Communicative and critical HL and clear patient–physician communication were independently associated with the patient’s understanding of diabetes care and self-efficacy. The potential impact of communicative and critical HL should be considered in communications with, and the education of, patients with diabetes in primary care settings.

Keywords

Diabetes mellitus Health literacy Patient–physician communication Primary care

Background

The health literacy (HL) of patients has received much attention as a risk factor for poor adherence to treatment and adverse outcomes in various health care settings [15], including diabetes management [2, 69]. The World Health Organization has defined HL as “the cognitive and social skills which determine the motivation and ability of individuals to gain access to, understand, and use information in ways which promote and maintain good health” [10]. In the context of diabetes care, HL could affect the outcomes of diabetes care through the patient–physician relationship and self-care [11], factors that are closely related to each other [9, 12].

Patient–physician communication is associated with adherence to self-management behaviors and with the outcomes of diabetes care [1215]. Moreover, a trusting patient–physician relationship was reported to have potential beneficial effects on self-efficacy, adherence, and diabetes outcomes [16]. Self-care behaviors, including adherence to diet, exercise, and pharmacotherapy, are crucial for optimal glucose control in patients with diabetes. These self-care behaviors related to the patient’s knowledge and self-efficacy for diabetes self-management [17, 18].

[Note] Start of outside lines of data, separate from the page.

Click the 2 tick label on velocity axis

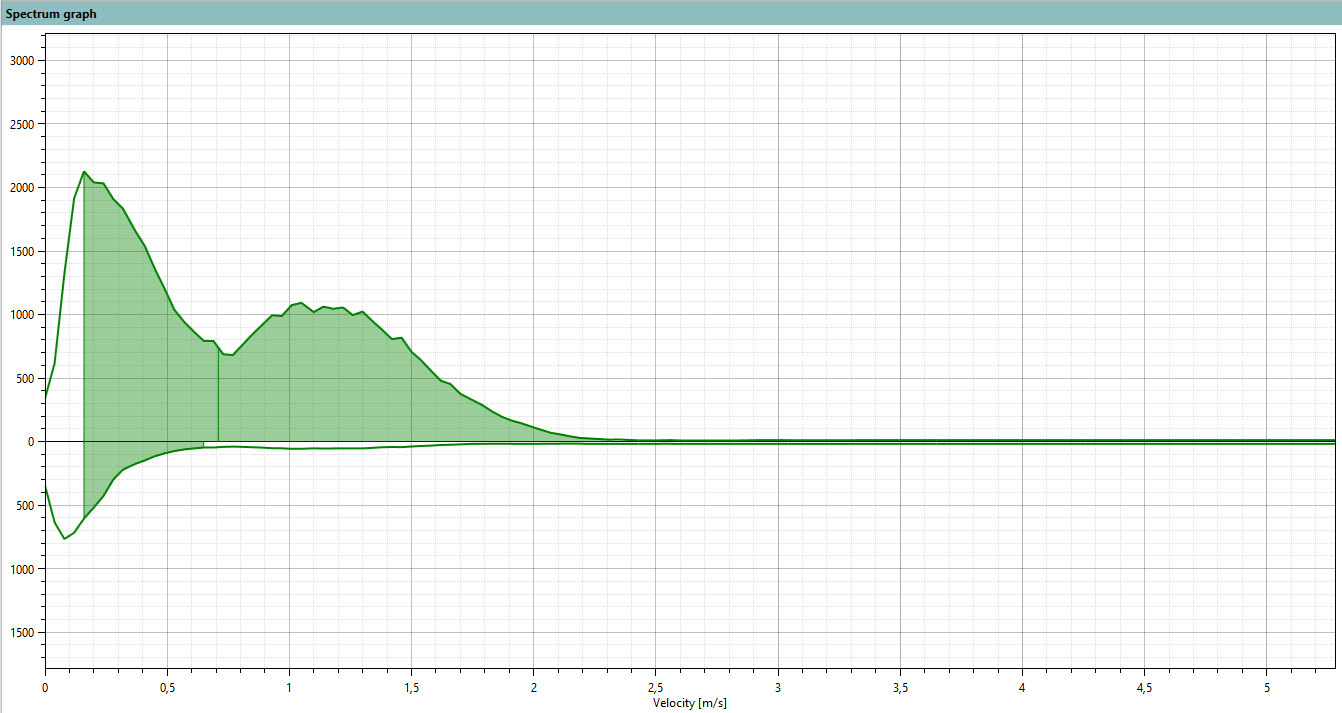click(533, 688)
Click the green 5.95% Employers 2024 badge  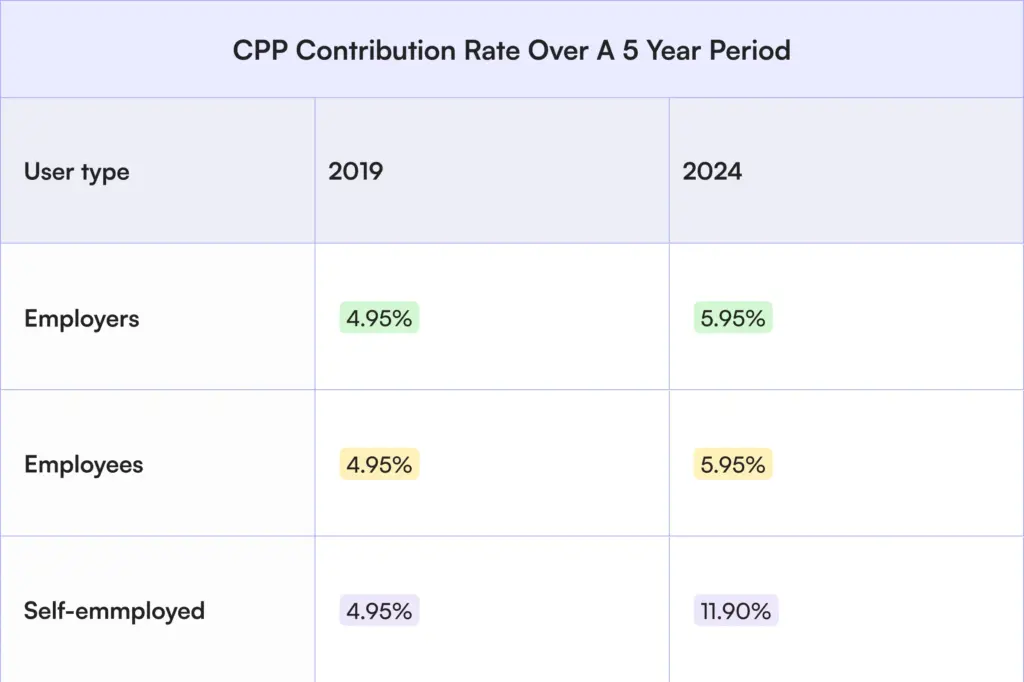coord(733,319)
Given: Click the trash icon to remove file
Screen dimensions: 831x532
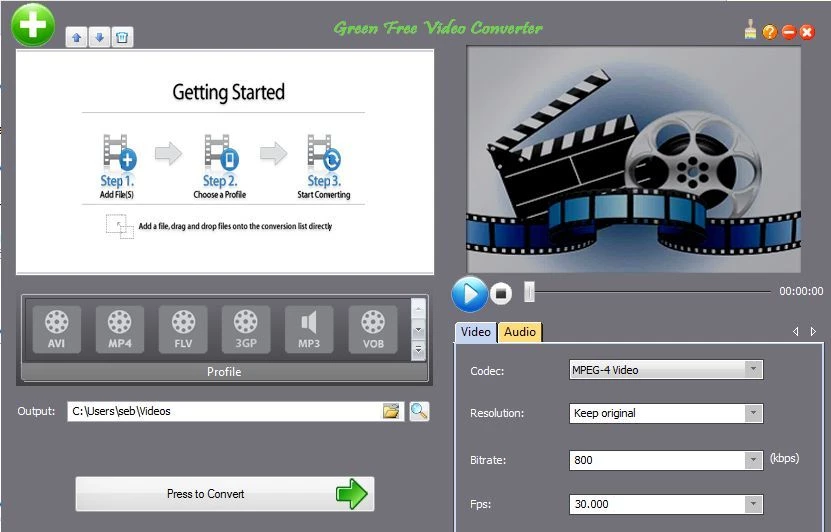Looking at the screenshot, I should coord(122,38).
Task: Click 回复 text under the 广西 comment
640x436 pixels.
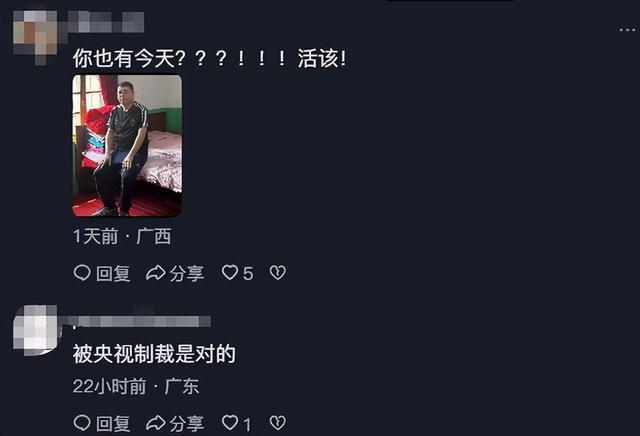Action: [113, 274]
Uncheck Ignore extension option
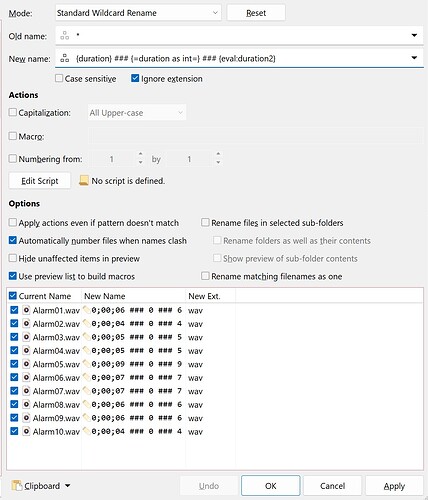 click(135, 78)
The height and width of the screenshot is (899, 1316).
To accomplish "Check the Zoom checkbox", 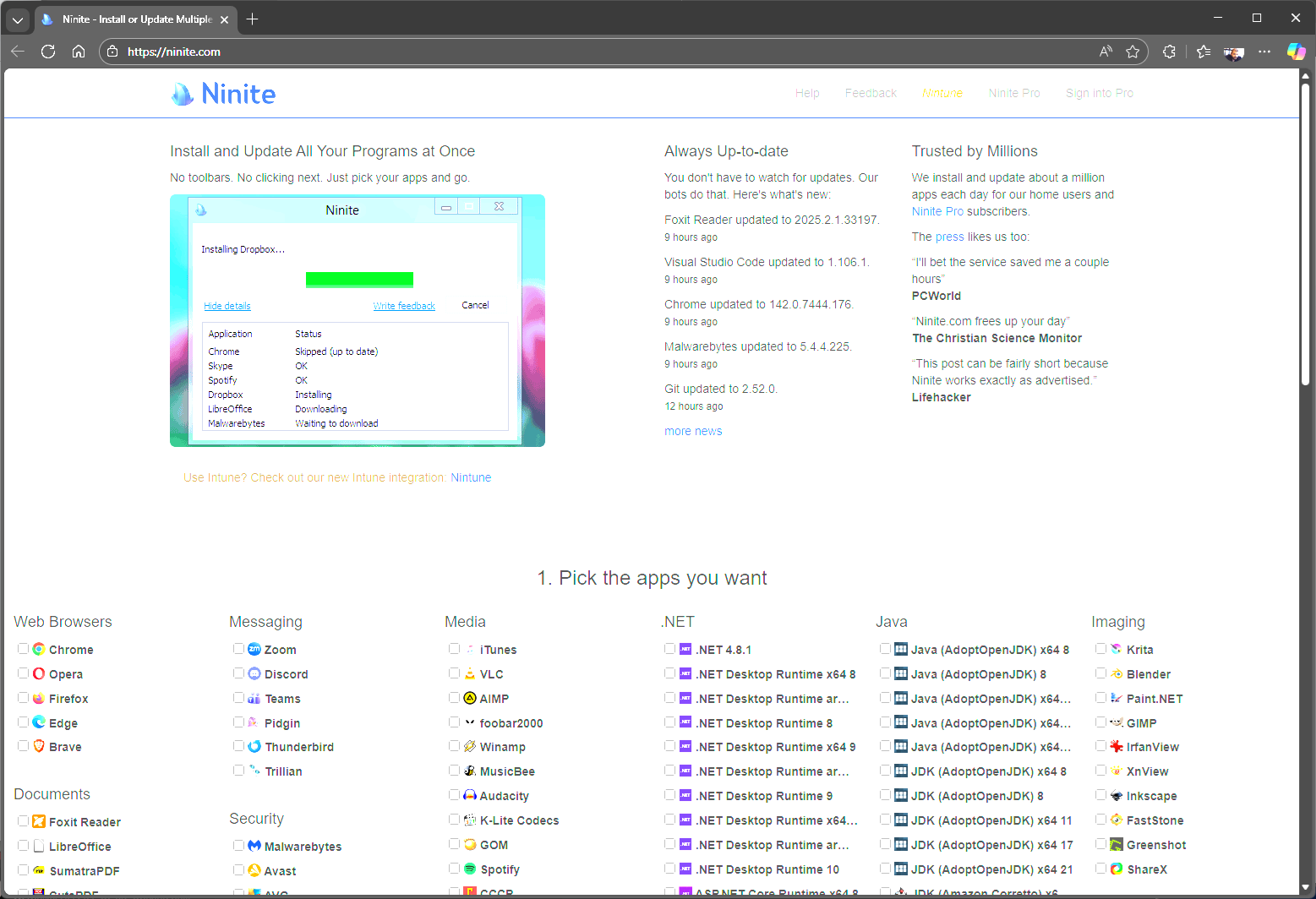I will (238, 648).
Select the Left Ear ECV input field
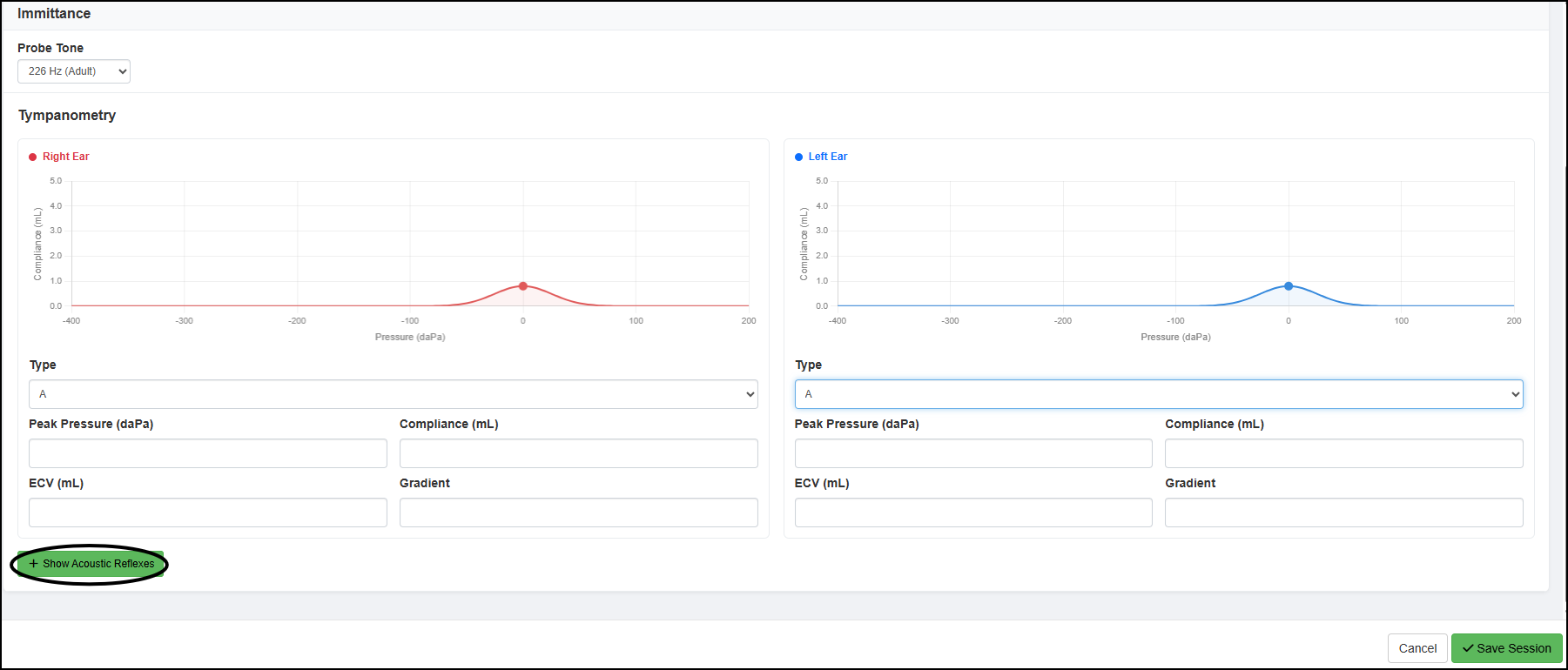 (x=972, y=513)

As poor HL may limit the patient’s ability to participate in health care [19] and in the exchange of information [20], the association between the HL of patients and diabetes self-management should be explored in detail. Considering the role of the patient–physician relationship in diabetes care, it is important to investigate whether patient–physician communication factors, as well as HL, can affect factors associated with diabetes self-management, such as understanding of diabetes care and self-efficacy for diabetes management [2, 21].

To assess HL, it is necessary to consider its dimensions. Nutbeam proposed a three-level model for HL based on the three levels of literacy: functional, communicative/interactive, and critical literacy [22]. According to this model, functional HL consists of the basic skills in reading and writing that are necessary to use health information and health care. Communicative HL is an advanced skill that allows the patient to extract health information and derive meaning from different forms of communication, and to apply the new information to changing circumstances. Critical HL is a more advanced skill that allows the patient to critically analyze information, and to use this information to achieve greater control over life events and situations. Previous studies that examined the impact of HL on diabetes outcomes only assessed functional HL [7, 23].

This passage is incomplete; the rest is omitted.